_PROVIDED ENTRIES_:
• • • •
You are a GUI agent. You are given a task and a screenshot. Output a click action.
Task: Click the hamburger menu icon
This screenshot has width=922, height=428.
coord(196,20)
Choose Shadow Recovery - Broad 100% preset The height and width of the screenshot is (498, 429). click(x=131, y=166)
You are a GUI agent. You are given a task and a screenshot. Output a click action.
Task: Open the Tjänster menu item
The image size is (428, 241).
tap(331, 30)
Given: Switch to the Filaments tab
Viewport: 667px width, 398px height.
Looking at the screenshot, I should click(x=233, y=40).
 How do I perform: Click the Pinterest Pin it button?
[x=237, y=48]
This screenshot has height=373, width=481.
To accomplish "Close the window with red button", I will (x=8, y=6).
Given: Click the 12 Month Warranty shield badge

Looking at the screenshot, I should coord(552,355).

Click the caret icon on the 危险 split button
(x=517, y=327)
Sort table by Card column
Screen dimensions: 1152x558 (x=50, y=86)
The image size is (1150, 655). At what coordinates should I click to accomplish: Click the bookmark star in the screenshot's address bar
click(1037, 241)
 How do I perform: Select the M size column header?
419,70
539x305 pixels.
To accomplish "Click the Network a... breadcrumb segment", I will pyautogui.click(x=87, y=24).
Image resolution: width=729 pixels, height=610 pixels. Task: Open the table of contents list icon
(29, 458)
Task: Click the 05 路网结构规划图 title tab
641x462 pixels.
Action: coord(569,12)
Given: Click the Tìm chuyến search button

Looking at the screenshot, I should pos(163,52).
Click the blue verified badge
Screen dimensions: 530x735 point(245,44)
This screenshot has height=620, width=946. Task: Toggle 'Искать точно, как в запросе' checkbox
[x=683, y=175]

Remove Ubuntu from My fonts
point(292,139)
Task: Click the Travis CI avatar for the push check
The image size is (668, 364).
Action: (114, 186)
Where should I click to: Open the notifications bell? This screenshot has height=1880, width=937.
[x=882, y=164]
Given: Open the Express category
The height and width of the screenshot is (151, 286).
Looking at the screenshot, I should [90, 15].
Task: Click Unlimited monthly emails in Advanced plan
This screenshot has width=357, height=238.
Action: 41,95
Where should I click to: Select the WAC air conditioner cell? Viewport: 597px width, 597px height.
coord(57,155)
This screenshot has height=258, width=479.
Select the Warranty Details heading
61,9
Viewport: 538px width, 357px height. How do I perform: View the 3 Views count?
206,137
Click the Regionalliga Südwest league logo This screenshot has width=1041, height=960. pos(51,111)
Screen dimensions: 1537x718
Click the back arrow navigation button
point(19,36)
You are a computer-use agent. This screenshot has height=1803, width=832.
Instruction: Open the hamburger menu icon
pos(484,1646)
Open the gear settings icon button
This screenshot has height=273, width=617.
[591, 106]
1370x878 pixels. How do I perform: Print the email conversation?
• • • •
_TASK GOAL_:
Repeat each record exactly, leaving nothing out.

_RESPONSE TO THE TASK_:
You are a GUI agent. You are given a task and a screenshot. Output a click action.
Task: Click the hamburger menu icon
This screenshot has width=922, height=428.
coord(196,20)
Choose Shadow Recovery - Broad 100% preset The height and width of the screenshot is (498, 429). click(x=131, y=166)
You are a GUI agent. You are given a task and a screenshot. Output a click action.
Task: Open the Tjänster menu item
The image size is (428, 241).
tap(331, 30)
Given: Switch to the Filaments tab
Viewport: 667px width, 398px height.
Looking at the screenshot, I should click(x=233, y=40).
 How do I perform: Click the Pinterest Pin it button?
[x=237, y=48]
This screenshot has height=373, width=481.
To accomplish "Close the window with red button", I will (x=8, y=6).
Given: Click the 12 Month Warranty shield badge

Looking at the screenshot, I should coord(552,355).

Click the caret icon on the 危险 split button
(x=517, y=327)
Sort table by Card column
Screen dimensions: 1152x558 (x=50, y=86)
The image size is (1150, 655). At what coordinates should I click to accomplish: Click the bookmark star in the screenshot's address bar
click(1037, 241)
 How do I perform: Select the M size column header?
419,70
539x305 pixels.
To accomplish "Click the Network a... breadcrumb segment", I will pyautogui.click(x=87, y=24).
Image resolution: width=729 pixels, height=610 pixels. Task: Open the table of contents list icon
(29, 458)
Task: Click the 05 路网结构规划图 title tab
641x462 pixels.
Action: coord(569,12)
Given: Click the Tìm chuyến search button

Looking at the screenshot, I should pos(163,52).
Click the blue verified badge
Screen dimensions: 530x735 point(245,44)
This screenshot has height=620, width=946. Task: Toggle 'Искать точно, как в запросе' checkbox
[x=683, y=175]

Remove Ubuntu from My fonts
point(292,139)
Task: Click the Travis CI avatar for the push check
The image size is (668, 364).
Action: (114, 186)
Where should I click to: Open the notifications bell? This screenshot has height=1880, width=937.
[x=882, y=164]
Given: Open the Express category
The height and width of the screenshot is (151, 286).
Looking at the screenshot, I should [90, 15].
Task: Click Unlimited monthly emails in Advanced plan
This screenshot has width=357, height=238.
Action: 41,95
Where should I click to: Select the WAC air conditioner cell? Viewport: 597px width, 597px height.
coord(57,155)
This screenshot has height=258, width=479.
Select the Warranty Details heading
61,9
Viewport: 538px width, 357px height. How do I perform: View the 3 Views count?
206,137
Click the Regionalliga Südwest league logo This screenshot has width=1041, height=960. pos(51,111)
Screen dimensions: 1537x718
Click the back arrow navigation button
point(19,36)
You are a computer-use agent. This screenshot has height=1803, width=832.
Instruction: Open the hamburger menu icon
pos(484,1646)
Open the gear settings icon button
This screenshot has height=273, width=617.
[591, 106]
1370x878 pixels. How do I perform: Print the email conversation?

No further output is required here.